Welsh minister (1826–1891)

David Charles Davies (11 May 1826 – 26 September 1891) was a Welsh Nonconformist minister.

==Life==
He was born at Aberystwyth, his father being a merchant and a pioneer of Welsh Methodism, and his mother a niece of Thomas Charles of Bala. He was educated in his native town by a noted schoolmaster, John Evans, at Bala College, and at University College London, where he graduated B.A. in 1847 and M.A. (in mathematics) in 1849. He had already begun to preach, and after an evangelistic tour in South Wales supplied the pulpit of the English presbyterian church at Newtown for six months, and settled as pastor of the bilingual church at Builth in 1851. He returned to this charge after a pastorate at Liverpool (1853–1856), left it again in 1858 for Newtown, and went in May 1859 to the Welsh church at Jewin Crescent, London. Here he remained until 1876, and from that date till 1882, although living at Bangor for reasons of health, had the chief oversight of the church.

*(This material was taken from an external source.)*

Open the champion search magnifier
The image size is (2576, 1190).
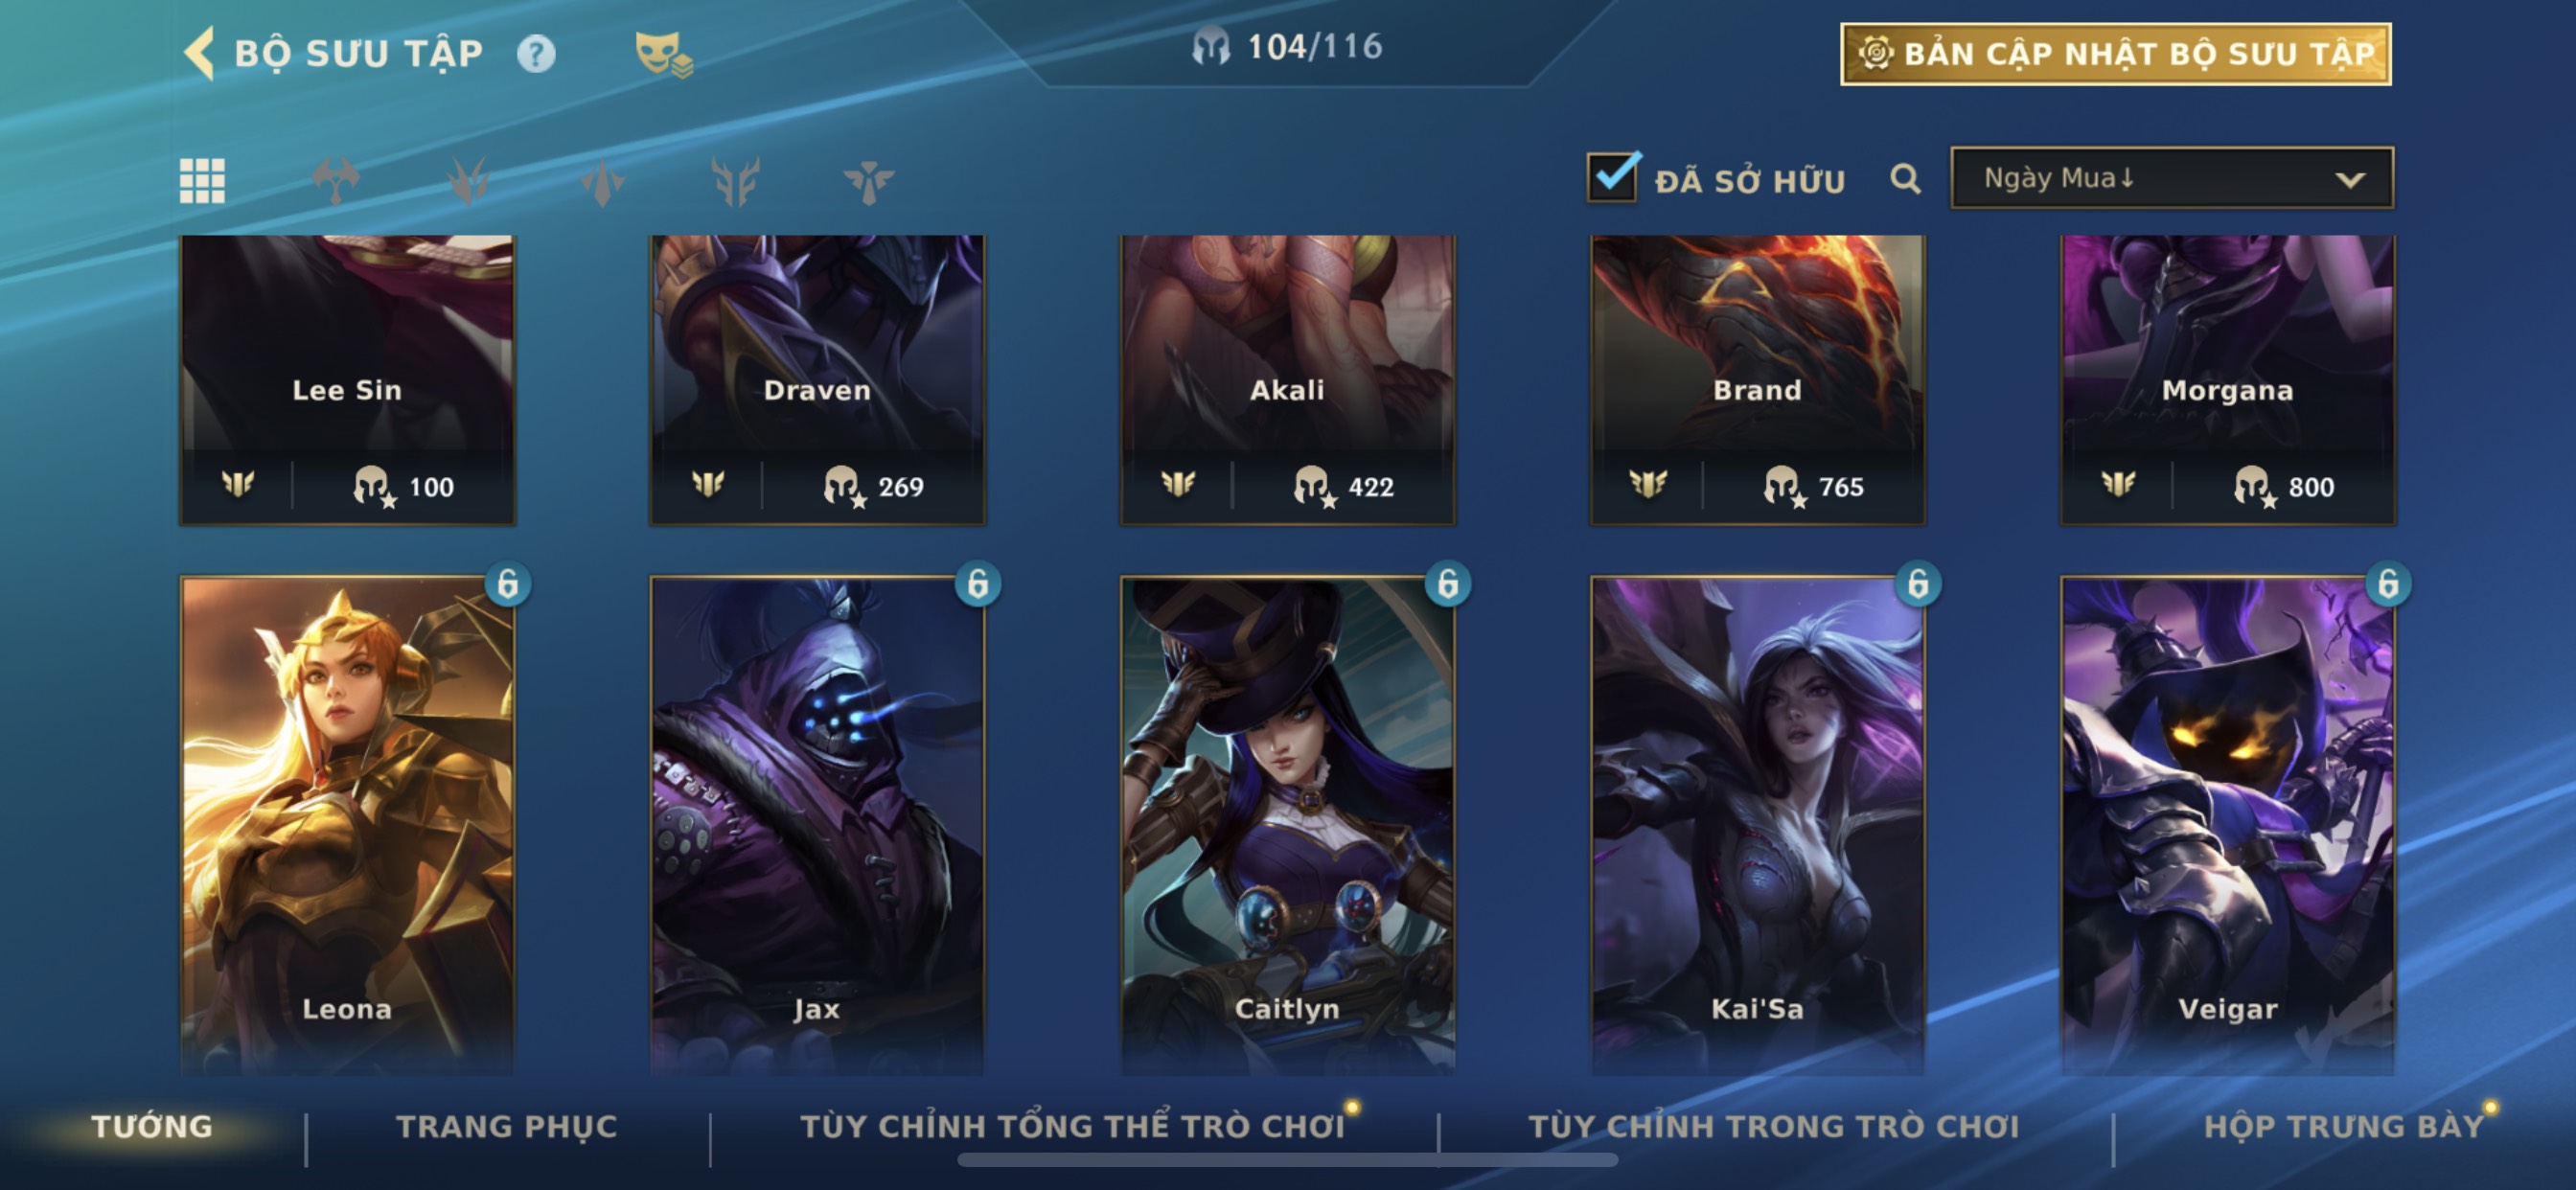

In 1888 he accepted the principalship of the Calvinistic Methodist College at Trefeca in Brecknockshire. His work here was successful, but short; he died at Bangor in 1891, and was buried at Aberystwyth.

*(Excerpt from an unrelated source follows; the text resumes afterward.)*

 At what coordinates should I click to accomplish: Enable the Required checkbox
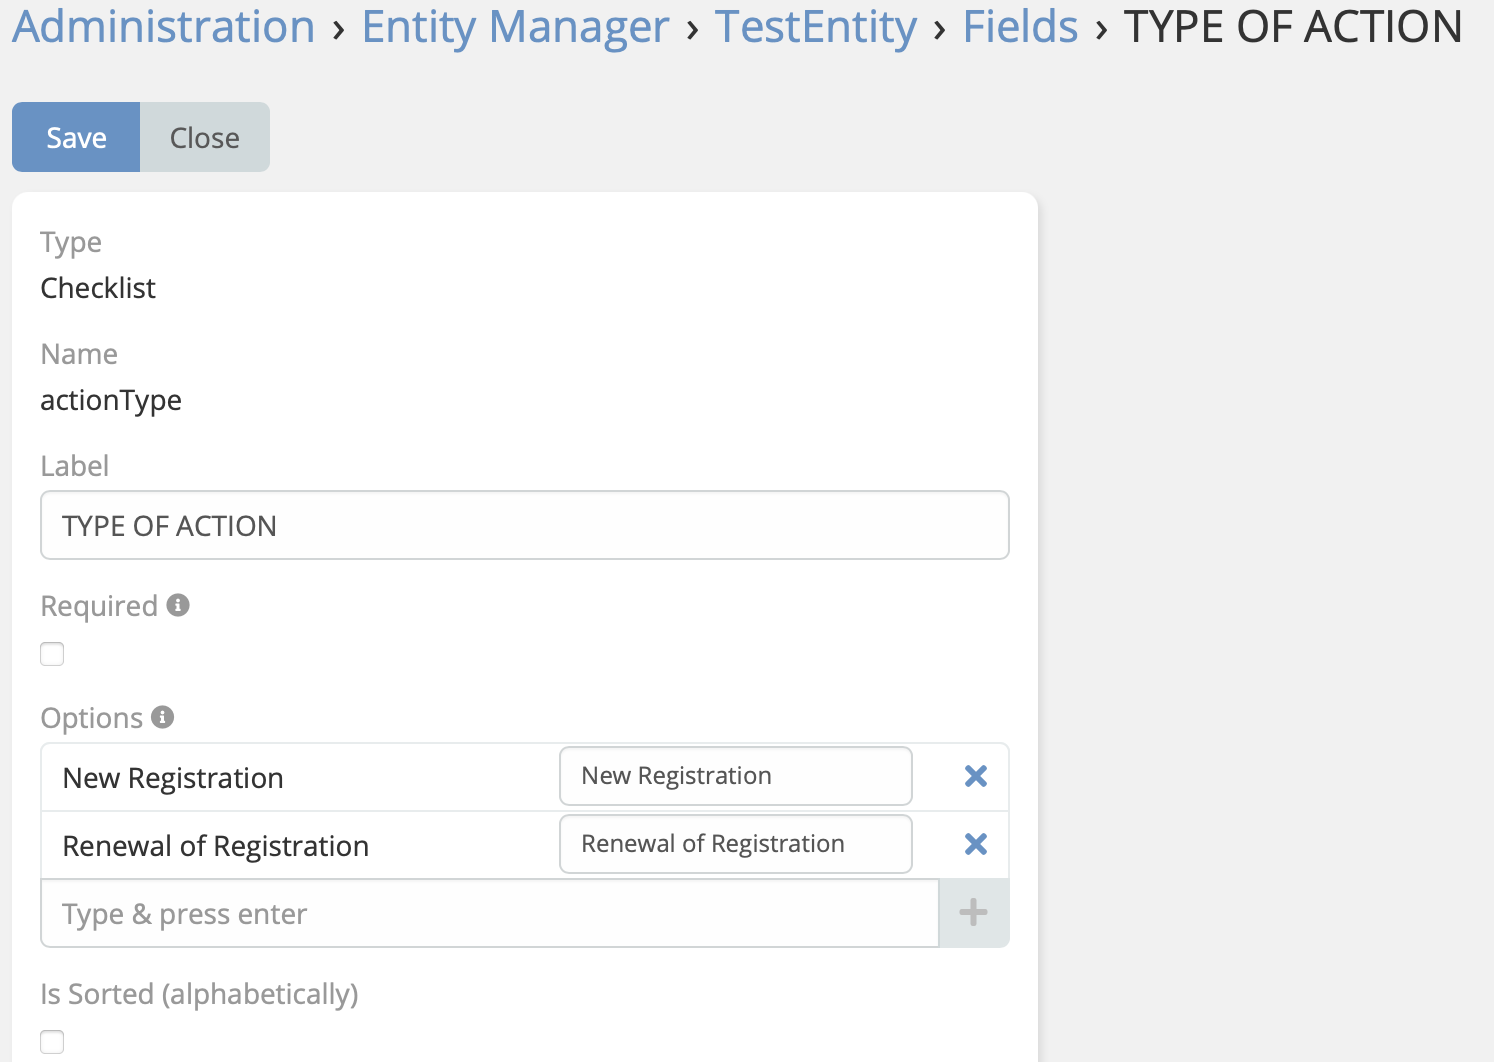tap(51, 653)
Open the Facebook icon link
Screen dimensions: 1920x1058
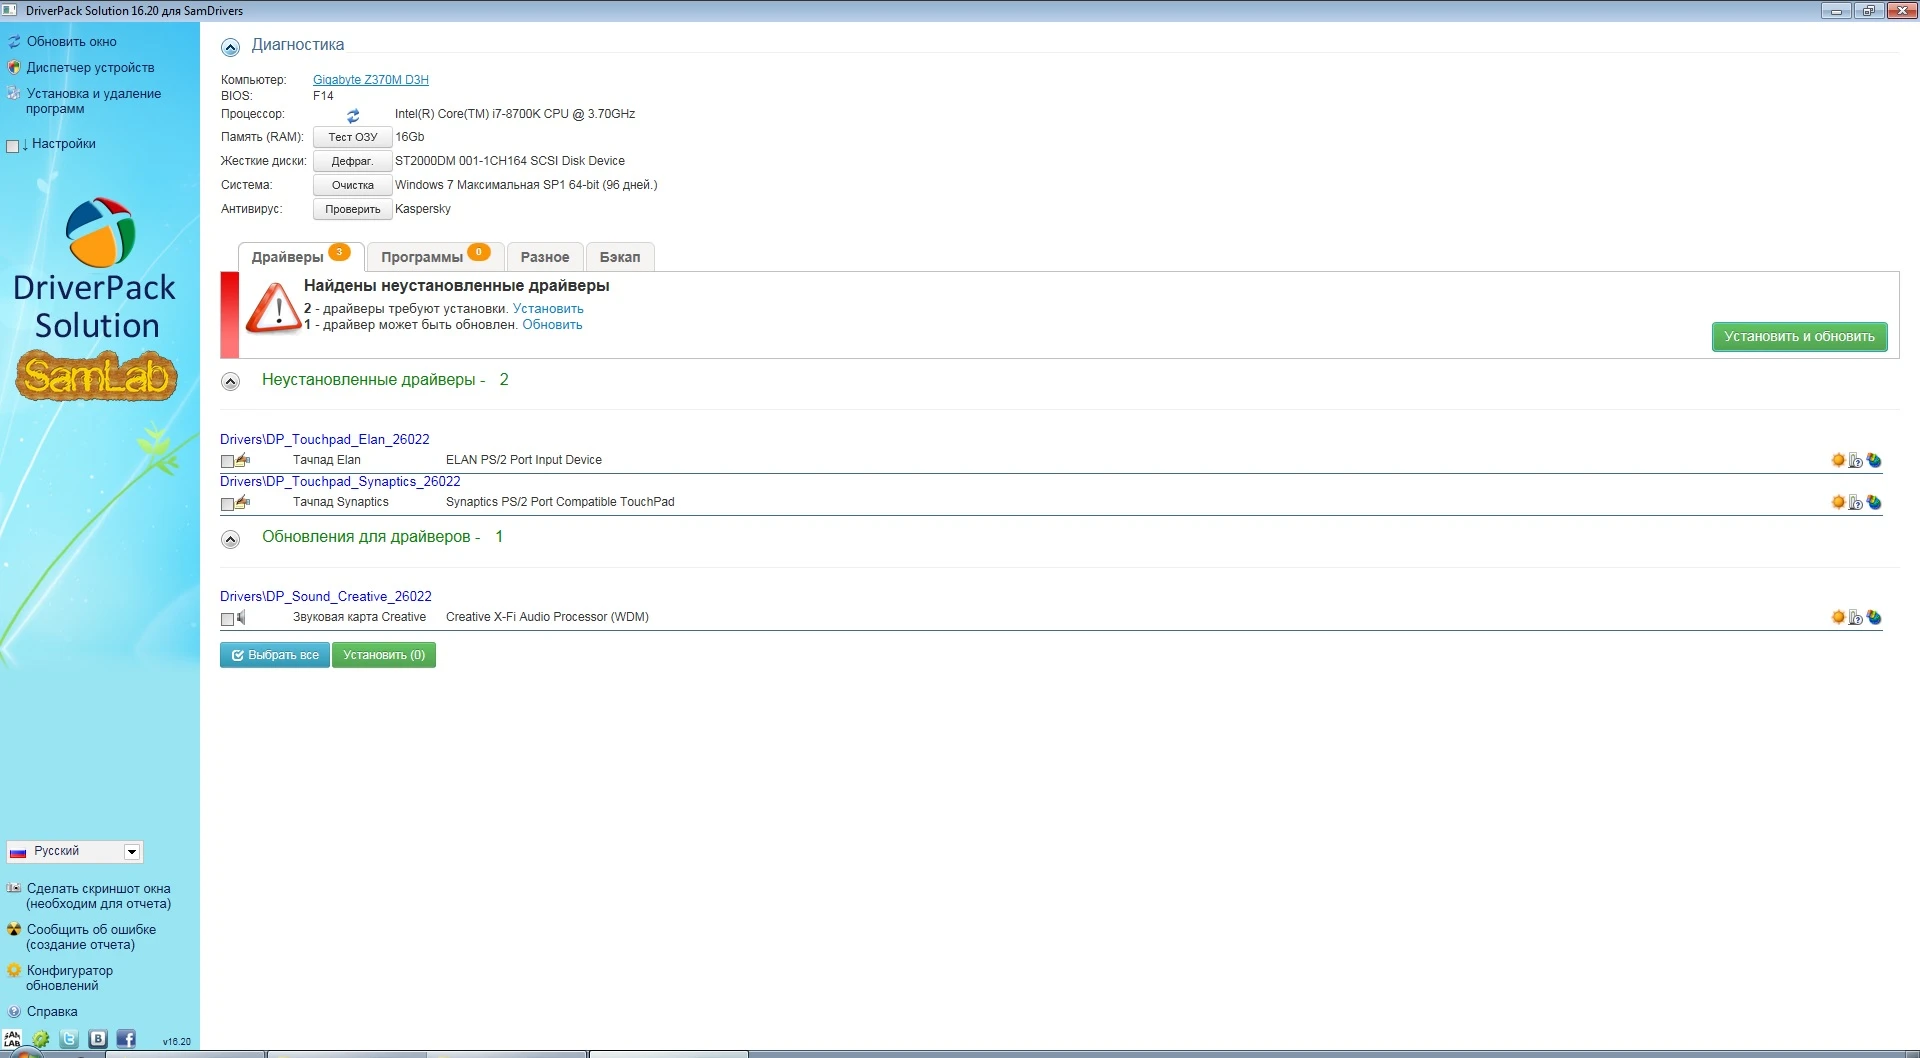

Though Davies stood somewhat apart from the main currents of thought both without and within his church, and was largely unknown to English audiences or readers, he exercised a strong influence on Welsh life and thought in the 19th century. He was a serious student, especially of anti-theistic positions, a good speaker, and a frequent contributor to Welsh theological journals. Several of his articles have been collected and published, the most noteworthy being expositions on the First Epistle of John (1889), Ephesians (2 vols., 1896, 1901), Psalms (1897), Romans (1902); and The Atonement and Intercession of Christ (1899, English trans. by D. E. Jenkins, 1901).